[Opening Records shown section]

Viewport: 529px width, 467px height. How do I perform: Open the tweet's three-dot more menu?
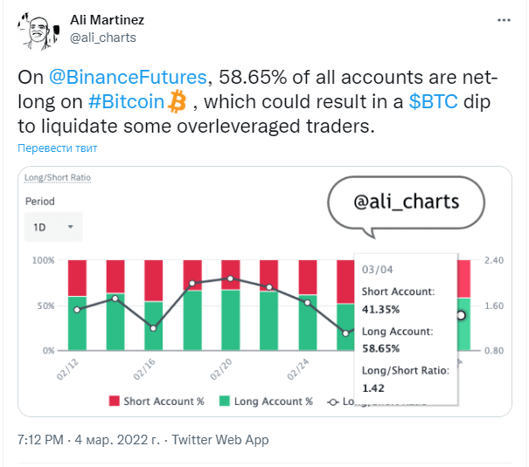tap(504, 20)
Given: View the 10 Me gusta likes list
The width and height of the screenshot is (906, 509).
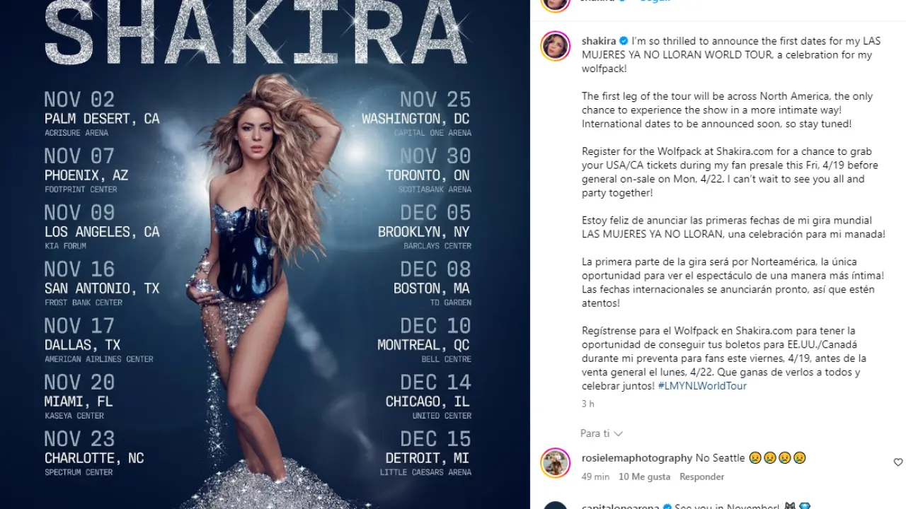Looking at the screenshot, I should [x=644, y=476].
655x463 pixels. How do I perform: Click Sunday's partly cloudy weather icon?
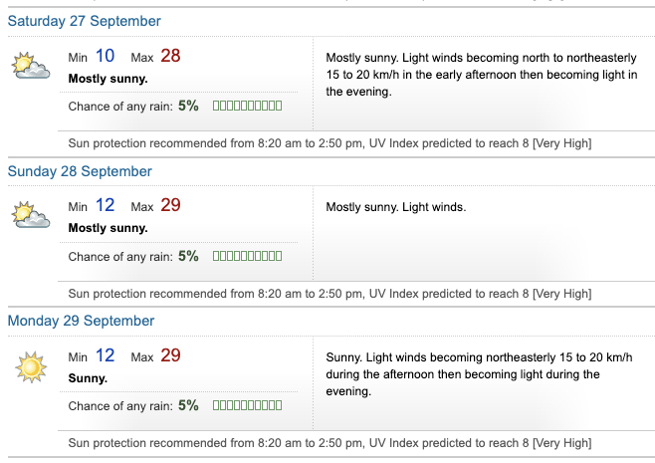pyautogui.click(x=31, y=215)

[Closing Records shown section]

## Your assignment
Write the entries above out again exactly, but not the pictures.

## Written solution
Viewport: 529px width, 467px height. How do I perform: Open the tweet's three-dot more menu?
tap(504, 20)
Given: View the 10 Me gusta likes list
The width and height of the screenshot is (906, 509).
Looking at the screenshot, I should [x=644, y=476].
655x463 pixels. How do I perform: Click Sunday's partly cloudy weather icon?
pyautogui.click(x=31, y=215)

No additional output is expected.